1233. Les nouvelles valeurs du devenir. Elles font, en dernier lieu, partie des « nouvelles Tables ». Par antithèse, le développement du Livre II consacré aux « poètes » menteurs déployait le champ de ce troisième ordre de valeurs. Les poètes menteurs, ceux qui ne chantent pas « le possible », cèdent à l’illusion de valeurs éternelles, séparées du temps, et donc du devenir. L’image évoquée par Zarathoustra à ce propos est celle du lyrique romantique : « celui qui, dans l’herbe couché, ou sur de solitaires collines, tend bien l’oreille, de ce qui est entre ciel et terre, celui-là sait quelque chose » (« Des poètes », p. 148). Ce poète se tient à l’écart du temps (« ô temps, suspends ton vol ! ») et se sépare du devenir, formant une image de l’éternisation de l’instant que l’éternel retour combat avec celles de l’éternité extratemporelle et du progrès historique. Il se tient dans une attitude d’écoute réceptive, non d’action ou de production du sens. Par là, il favorise les valeurs de révélation et d’immuabilité, non celles de création et de perpétuel devenir. Zarathoustra est las de ces extases extratemporelles : « comme des poètes je suis las ! » (Ibidem). À l’encontre de ces poètes qui ne sont de nulle part ni d’aucun temps, Zarathoustra affirme : « je suis de ce jour d’hui et d’autrefois, mais il est chose en moi qui est de demain et d’après-demain, et de plus tard encore » (Ibidem). Ces poètes, dont on attendrait qu’il soient des créateurs (pensons au mot poiésis), sont des conservateurs, des répétiteurs contribuant à conforter les hommes dans leur ressentiment contre le temps.

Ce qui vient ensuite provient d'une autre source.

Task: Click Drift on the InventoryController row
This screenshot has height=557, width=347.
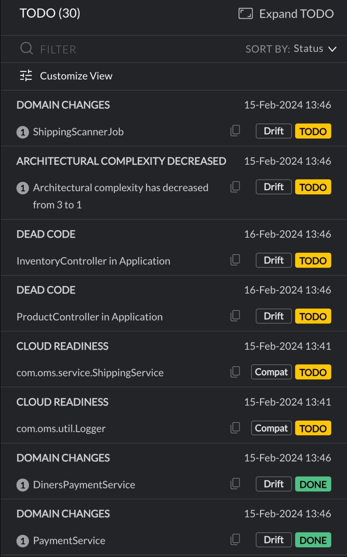Action: [273, 260]
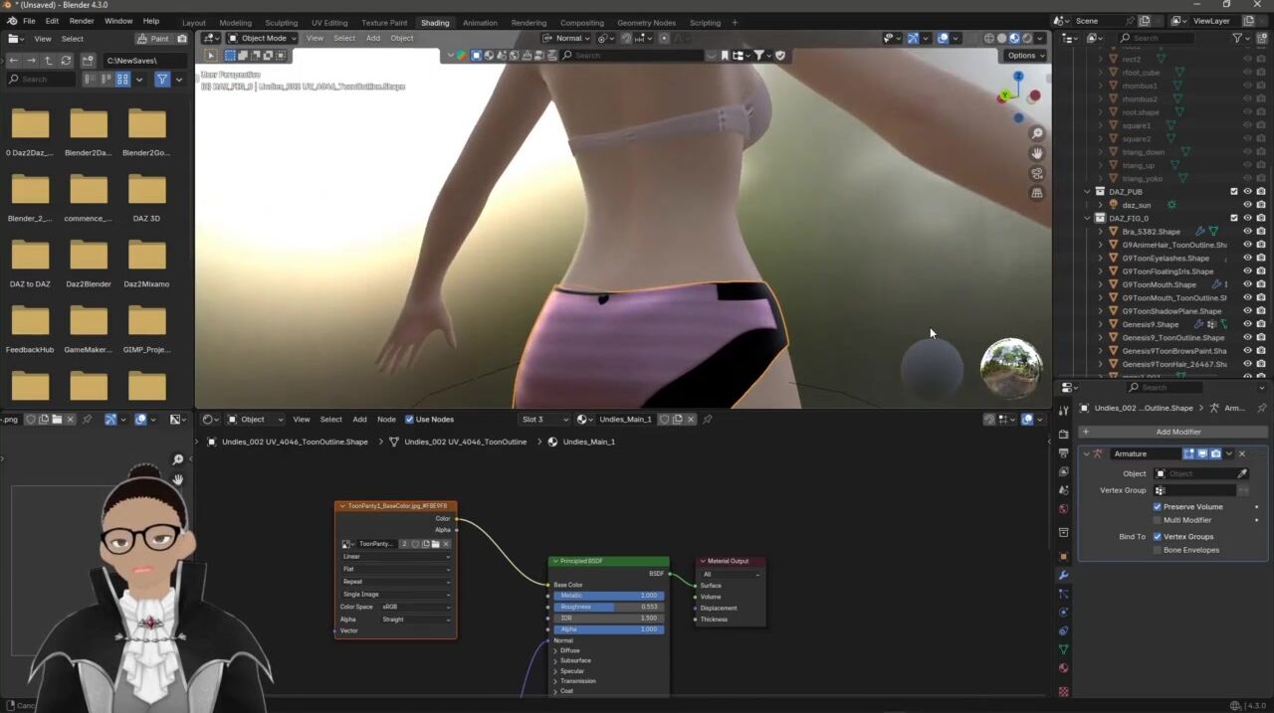Select the eyedropper for Armature Object field
This screenshot has width=1274, height=713.
[x=1241, y=473]
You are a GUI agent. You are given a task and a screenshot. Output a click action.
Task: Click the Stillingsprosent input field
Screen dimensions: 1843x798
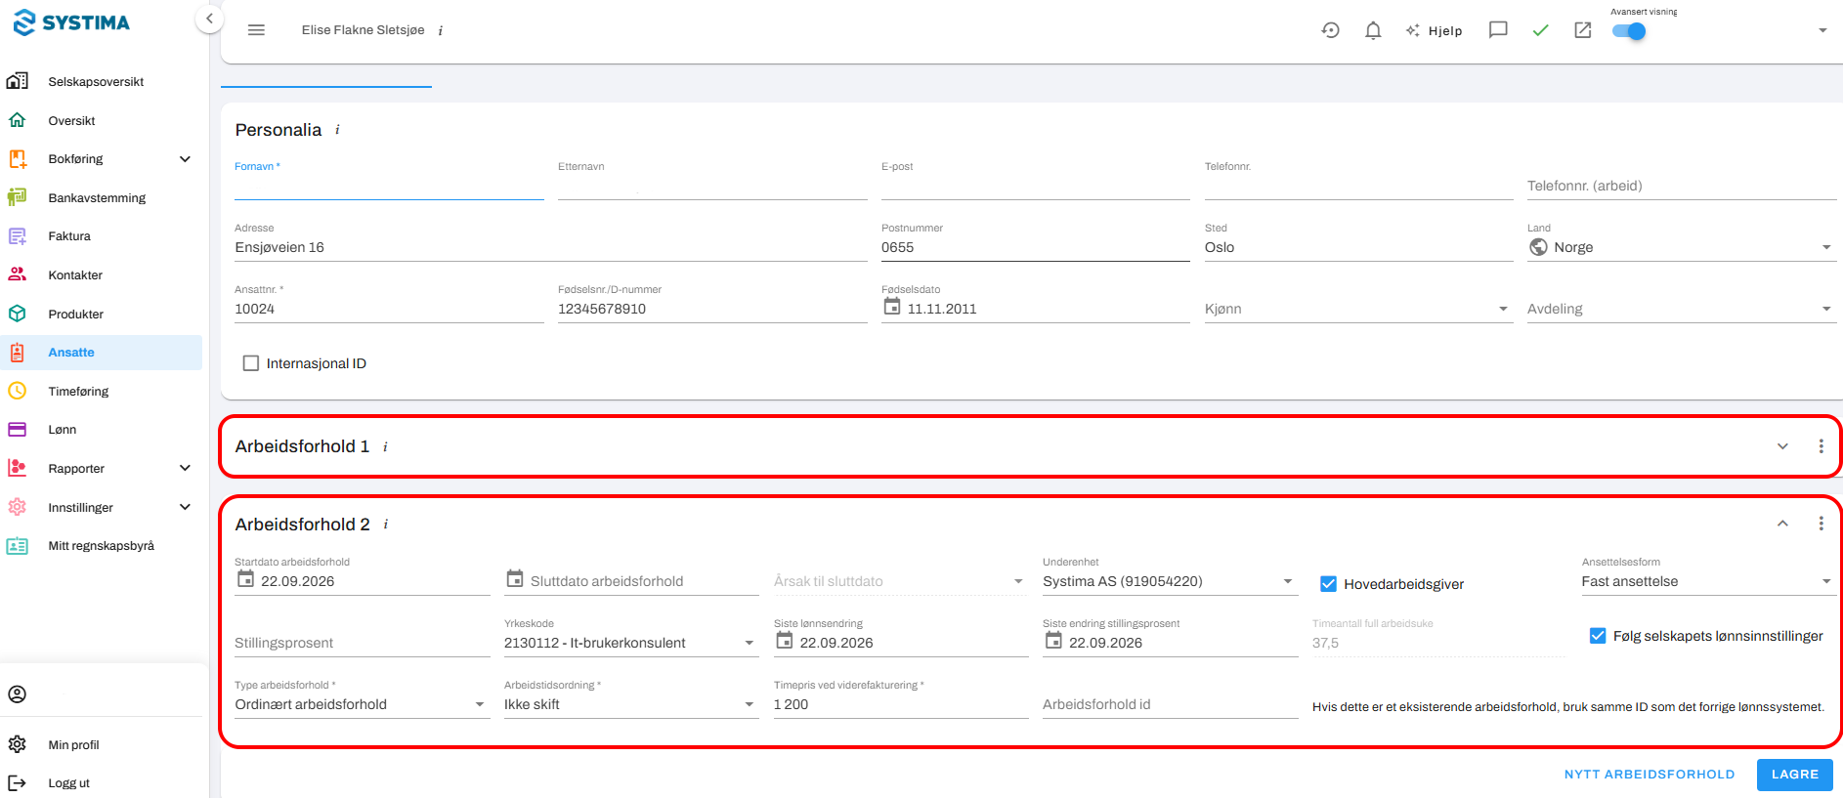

124Tout à l’opposé de ce « royaune des nuées » (Reich der Wolken) et de l’immobilité fustigée chez les poètes (Ibidem, p. 148), de façon délibérée, Zarathoustra fait référence dans le Chant des Tables du Livre III, à Jésus, annonciateur du « royaume de Dieu », l’homme qui était venu rompre l’installation juive dans les valeurs de ressentiment, fixées dans la lettre de la Loi, « …celui qui a sondé les cœurs et lors ainsi parla : “ce sont les pharisiens” » (Tables, 26, p. 233)55. Jésus fut, lui premièrement, un chercheur et un essayeur de nouvelles valeurs. À la froide uniformité de la Loi, il opposait la chaleureuse invention singulière de la vertu personnelle du cœur, sans cesse renouvelée : « qui sa propre vertu invente, les gens de bien nécessairement le crucifient » (Ibidem). « Vertu propre », l’expression indique le questionnement avant tout moral de Jésus en direction de ceux qui sont depuis toujours installés dans la justice et la bonté d’une Loi impersonnelle. Zarathoustra aussi, lorsqu’il vint chez les hommes, les trouva « assis » sur « une vieille prétention » : « depuis longtemps ils croyaient tous savoir ce qui pour l’homme serait bien et mal » (Tables, 1, p. 217). Sans doute faut-il aller plus loin : « mais le second (der Zweite aber) qui explora ce pays… » après Jésus fut celui (Nietzsche-Zarathoustra) qui demanda : « quel est celui que ces hommes de justice et de bonté haïssent-ils le plus ? » Zarathoustra se présente lui-même comme « le second » de Jésus dans l’ordre du questionnement moral, explorant le pays des anciennes Tables. Jésus interrogeait la deuxième négation, la Loi que les juifs opposait, à une négation première, celle que les créateurs leur infligaient en s’affirmant eux-mêmes.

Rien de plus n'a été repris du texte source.